[Records excerpted from a collection]
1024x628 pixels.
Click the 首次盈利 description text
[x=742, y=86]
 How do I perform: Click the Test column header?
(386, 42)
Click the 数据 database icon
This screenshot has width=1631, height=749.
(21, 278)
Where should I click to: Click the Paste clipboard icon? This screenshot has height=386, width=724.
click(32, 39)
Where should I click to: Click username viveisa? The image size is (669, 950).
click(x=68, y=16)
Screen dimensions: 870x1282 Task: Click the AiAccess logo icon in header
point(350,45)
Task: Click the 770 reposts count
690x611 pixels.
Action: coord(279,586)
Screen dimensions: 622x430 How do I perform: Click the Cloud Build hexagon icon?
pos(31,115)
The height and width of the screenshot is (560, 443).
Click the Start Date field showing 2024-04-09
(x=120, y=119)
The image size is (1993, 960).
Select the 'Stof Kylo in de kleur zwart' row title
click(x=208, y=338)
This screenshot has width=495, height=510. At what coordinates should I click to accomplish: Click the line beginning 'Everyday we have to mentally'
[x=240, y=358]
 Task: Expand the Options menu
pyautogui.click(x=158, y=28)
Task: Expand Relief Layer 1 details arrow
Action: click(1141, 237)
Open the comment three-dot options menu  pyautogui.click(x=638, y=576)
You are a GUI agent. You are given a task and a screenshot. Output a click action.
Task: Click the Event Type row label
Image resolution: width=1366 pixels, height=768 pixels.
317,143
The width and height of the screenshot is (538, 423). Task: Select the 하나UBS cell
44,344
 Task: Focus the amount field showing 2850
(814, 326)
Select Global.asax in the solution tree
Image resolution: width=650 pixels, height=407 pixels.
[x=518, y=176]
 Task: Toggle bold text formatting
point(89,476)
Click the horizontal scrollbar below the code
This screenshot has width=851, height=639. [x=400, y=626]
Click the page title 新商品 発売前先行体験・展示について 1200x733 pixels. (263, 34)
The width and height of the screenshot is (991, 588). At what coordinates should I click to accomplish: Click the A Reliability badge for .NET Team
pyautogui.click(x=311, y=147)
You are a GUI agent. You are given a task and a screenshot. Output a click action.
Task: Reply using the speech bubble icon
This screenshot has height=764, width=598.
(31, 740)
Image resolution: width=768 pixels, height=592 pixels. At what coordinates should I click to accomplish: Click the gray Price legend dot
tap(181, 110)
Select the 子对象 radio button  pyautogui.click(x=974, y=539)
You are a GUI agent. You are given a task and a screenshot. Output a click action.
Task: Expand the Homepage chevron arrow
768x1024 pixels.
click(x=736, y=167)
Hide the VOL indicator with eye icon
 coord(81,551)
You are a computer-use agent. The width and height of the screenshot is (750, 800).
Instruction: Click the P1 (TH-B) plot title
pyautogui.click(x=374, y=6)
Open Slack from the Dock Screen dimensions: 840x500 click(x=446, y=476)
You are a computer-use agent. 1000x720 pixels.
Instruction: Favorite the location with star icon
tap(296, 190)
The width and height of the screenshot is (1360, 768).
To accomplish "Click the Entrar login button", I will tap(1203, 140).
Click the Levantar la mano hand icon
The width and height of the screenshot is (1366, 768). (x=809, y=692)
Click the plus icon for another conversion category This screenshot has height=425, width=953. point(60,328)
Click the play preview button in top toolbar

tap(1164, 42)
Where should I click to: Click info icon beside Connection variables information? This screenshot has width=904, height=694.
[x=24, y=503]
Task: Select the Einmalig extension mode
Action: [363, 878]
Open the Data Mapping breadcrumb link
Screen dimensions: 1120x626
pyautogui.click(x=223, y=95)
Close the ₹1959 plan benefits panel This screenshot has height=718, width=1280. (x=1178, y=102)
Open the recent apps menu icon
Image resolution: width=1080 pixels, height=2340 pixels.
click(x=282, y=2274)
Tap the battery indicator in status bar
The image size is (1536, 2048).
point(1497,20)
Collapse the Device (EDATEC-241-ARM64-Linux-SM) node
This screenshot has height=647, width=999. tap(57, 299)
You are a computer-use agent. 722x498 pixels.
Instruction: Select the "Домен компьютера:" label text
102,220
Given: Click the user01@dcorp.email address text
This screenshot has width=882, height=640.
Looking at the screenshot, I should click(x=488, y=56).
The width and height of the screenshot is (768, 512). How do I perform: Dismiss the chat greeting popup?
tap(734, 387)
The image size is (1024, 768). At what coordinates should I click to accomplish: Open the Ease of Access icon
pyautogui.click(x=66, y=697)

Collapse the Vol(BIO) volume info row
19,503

-- WHAT NEEDS TO BE DONE --
Your answer should be the lines above from the one containing "Screen dimensions: 622x430" through the one containing "The image size is (1993, 960).", copied exactly and with both ends kept.

-- RESULT OF THE TASK --
Screen dimensions: 622x430 How do I perform: Click the Cloud Build hexagon icon?
pos(31,115)
The height and width of the screenshot is (560, 443).
Click the Start Date field showing 2024-04-09
(x=120, y=119)
The image size is (1993, 960).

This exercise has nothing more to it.